## Your goal
Below are some records. Quote exactly the lines from the one that contains "Task: Repair the" through the last, both included, and leave out the pictures.

** Data records follows **

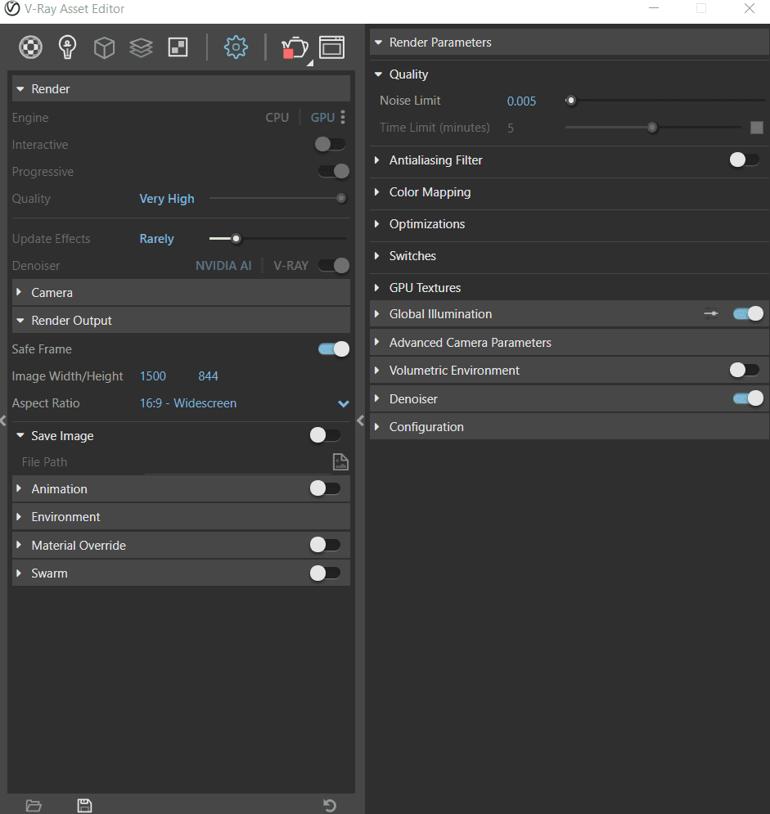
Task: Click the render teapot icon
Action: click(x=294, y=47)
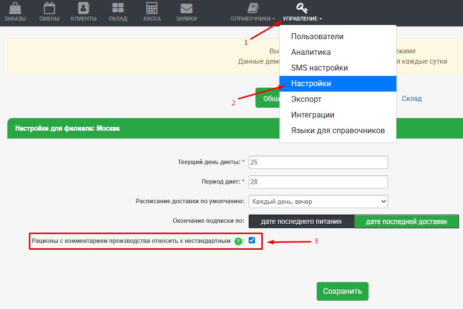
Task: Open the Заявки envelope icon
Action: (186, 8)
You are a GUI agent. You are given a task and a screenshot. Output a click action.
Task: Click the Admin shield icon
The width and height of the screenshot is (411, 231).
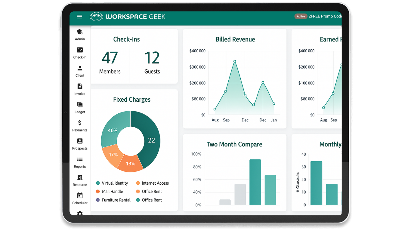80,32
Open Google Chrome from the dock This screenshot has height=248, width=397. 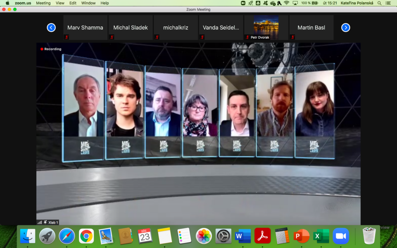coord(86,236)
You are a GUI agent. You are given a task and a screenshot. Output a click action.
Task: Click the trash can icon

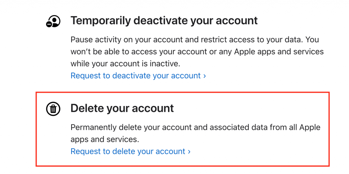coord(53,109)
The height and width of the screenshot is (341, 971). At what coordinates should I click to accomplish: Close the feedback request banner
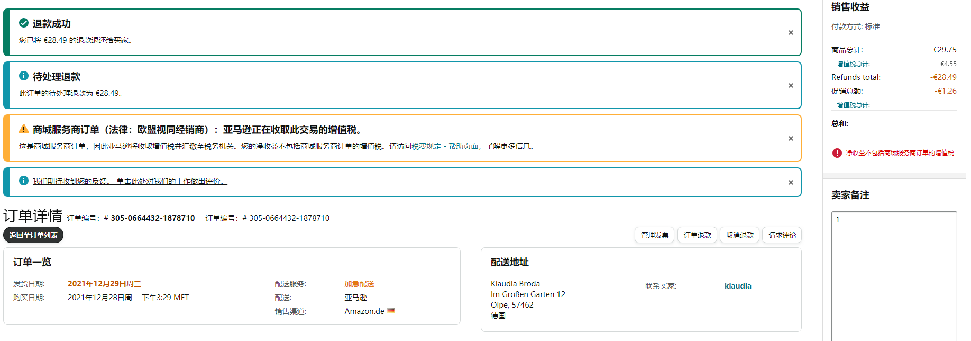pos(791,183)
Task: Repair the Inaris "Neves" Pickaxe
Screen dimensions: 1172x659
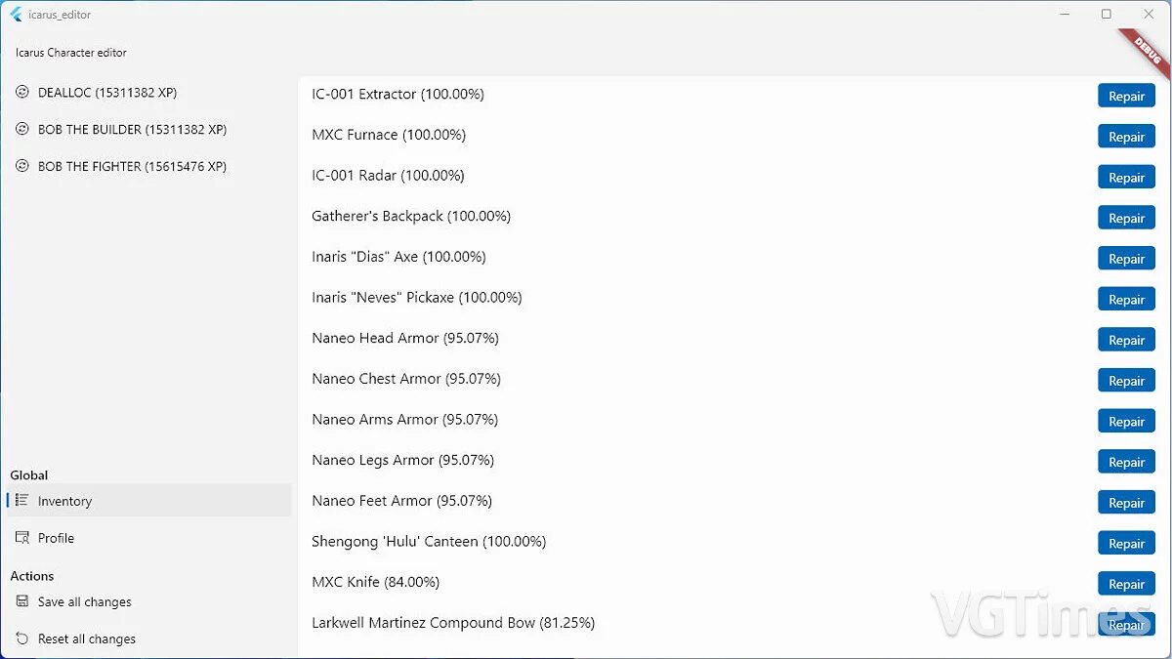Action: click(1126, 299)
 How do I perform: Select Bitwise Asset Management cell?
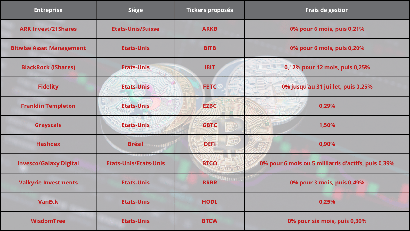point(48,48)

** End of Data records **

## Output for this task
Task: Repair the Inaris "Neves" Pickaxe
Screen dimensions: 1172x659
Action: click(1126, 299)
 How do I perform: Select Bitwise Asset Management cell?
point(48,48)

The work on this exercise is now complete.